All records that follow are to be output exactly.

# Stored items:
[Start of section]
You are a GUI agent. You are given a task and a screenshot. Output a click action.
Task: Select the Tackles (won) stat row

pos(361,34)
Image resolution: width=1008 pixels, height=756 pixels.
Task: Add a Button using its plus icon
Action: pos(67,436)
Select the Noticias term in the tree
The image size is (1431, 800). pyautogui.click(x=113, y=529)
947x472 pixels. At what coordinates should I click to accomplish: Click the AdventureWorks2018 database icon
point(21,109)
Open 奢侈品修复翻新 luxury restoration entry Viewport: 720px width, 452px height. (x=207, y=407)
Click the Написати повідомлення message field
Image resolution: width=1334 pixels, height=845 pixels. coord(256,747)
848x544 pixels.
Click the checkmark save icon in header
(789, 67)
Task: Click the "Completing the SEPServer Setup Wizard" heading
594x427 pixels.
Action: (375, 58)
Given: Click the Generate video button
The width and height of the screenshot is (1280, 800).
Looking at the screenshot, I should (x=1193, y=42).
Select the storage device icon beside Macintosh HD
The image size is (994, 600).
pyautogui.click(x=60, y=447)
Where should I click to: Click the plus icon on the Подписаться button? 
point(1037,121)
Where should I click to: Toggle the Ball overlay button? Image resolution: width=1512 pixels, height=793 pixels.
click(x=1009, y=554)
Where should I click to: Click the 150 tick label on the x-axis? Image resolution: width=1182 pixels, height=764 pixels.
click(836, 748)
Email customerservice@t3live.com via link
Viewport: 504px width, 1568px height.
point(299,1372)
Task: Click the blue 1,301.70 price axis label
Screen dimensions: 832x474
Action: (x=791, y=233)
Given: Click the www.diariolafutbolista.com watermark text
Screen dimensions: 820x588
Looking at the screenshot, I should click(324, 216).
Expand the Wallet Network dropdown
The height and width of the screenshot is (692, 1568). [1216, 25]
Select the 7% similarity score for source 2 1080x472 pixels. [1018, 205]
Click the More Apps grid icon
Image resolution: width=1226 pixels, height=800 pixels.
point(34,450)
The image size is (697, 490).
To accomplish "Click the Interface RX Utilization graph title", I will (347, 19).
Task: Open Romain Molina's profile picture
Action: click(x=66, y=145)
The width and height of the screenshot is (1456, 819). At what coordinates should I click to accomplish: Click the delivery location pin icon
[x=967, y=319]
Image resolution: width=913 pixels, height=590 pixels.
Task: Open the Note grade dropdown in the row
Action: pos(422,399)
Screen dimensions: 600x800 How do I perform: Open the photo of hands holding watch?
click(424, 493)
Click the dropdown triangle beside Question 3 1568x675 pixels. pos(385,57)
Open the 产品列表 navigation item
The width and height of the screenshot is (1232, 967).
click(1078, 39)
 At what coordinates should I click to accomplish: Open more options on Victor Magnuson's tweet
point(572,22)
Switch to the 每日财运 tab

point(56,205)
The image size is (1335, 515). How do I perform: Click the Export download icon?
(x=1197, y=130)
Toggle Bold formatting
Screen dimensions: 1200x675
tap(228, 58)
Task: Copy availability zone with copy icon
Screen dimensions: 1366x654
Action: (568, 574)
[End of section]
# RESULT FOR THIS TASK:
You are a GUI agent. You are given a task and a screenshot. Output a click action.
Task: Select the Tackles (won) stat row

pos(361,34)
Image resolution: width=1008 pixels, height=756 pixels.
Task: Add a Button using its plus icon
Action: pos(67,436)
Select the Noticias term in the tree
The image size is (1431, 800). pyautogui.click(x=113, y=529)
947x472 pixels. At what coordinates should I click to accomplish: Click the AdventureWorks2018 database icon
point(21,109)
Open 奢侈品修复翻新 luxury restoration entry Viewport: 720px width, 452px height. (x=207, y=407)
Click the Написати повідомлення message field
Image resolution: width=1334 pixels, height=845 pixels. coord(256,747)
848x544 pixels.
Click the checkmark save icon in header
(789, 67)
Task: Click the "Completing the SEPServer Setup Wizard" heading
594x427 pixels.
Action: (375, 58)
Given: Click the Generate video button
The width and height of the screenshot is (1280, 800).
Looking at the screenshot, I should (x=1193, y=42).
Select the storage device icon beside Macintosh HD
The image size is (994, 600).
pyautogui.click(x=60, y=447)
Where should I click to: Click the plus icon on the Подписаться button? 
point(1037,121)
Where should I click to: Toggle the Ball overlay button? Image resolution: width=1512 pixels, height=793 pixels.
click(x=1009, y=554)
Where should I click to: Click the 150 tick label on the x-axis? Image resolution: width=1182 pixels, height=764 pixels.
click(836, 748)
Email customerservice@t3live.com via link
Viewport: 504px width, 1568px height.
point(299,1372)
Task: Click the blue 1,301.70 price axis label
Screen dimensions: 832x474
Action: (x=791, y=233)
Given: Click the www.diariolafutbolista.com watermark text
Screen dimensions: 820x588
Looking at the screenshot, I should click(324, 216).
Expand the Wallet Network dropdown
The height and width of the screenshot is (692, 1568). [1216, 25]
Select the 7% similarity score for source 2 1080x472 pixels. [1018, 205]
Click the More Apps grid icon
Image resolution: width=1226 pixels, height=800 pixels.
point(34,450)
The image size is (697, 490).
To accomplish "Click the Interface RX Utilization graph title", I will (347, 19).
Task: Open Romain Molina's profile picture
Action: click(x=66, y=145)
The width and height of the screenshot is (1456, 819). At what coordinates should I click to accomplish: Click the delivery location pin icon
[x=967, y=319]
Image resolution: width=913 pixels, height=590 pixels.
Task: Open the Note grade dropdown in the row
Action: pos(422,399)
Screen dimensions: 600x800 How do I perform: Open the photo of hands holding watch?
click(424, 493)
Click the dropdown triangle beside Question 3 1568x675 pixels. pos(385,57)
Open the 产品列表 navigation item
The width and height of the screenshot is (1232, 967).
click(1078, 39)
 At what coordinates should I click to accomplish: Open more options on Victor Magnuson's tweet
point(572,22)
Switch to the 每日财运 tab

point(56,205)
The image size is (1335, 515). How do I perform: Click the Export download icon?
(x=1197, y=130)
Toggle Bold formatting
Screen dimensions: 1200x675
tap(228, 58)
Task: Copy availability zone with copy icon
Screen dimensions: 1366x654
Action: (568, 574)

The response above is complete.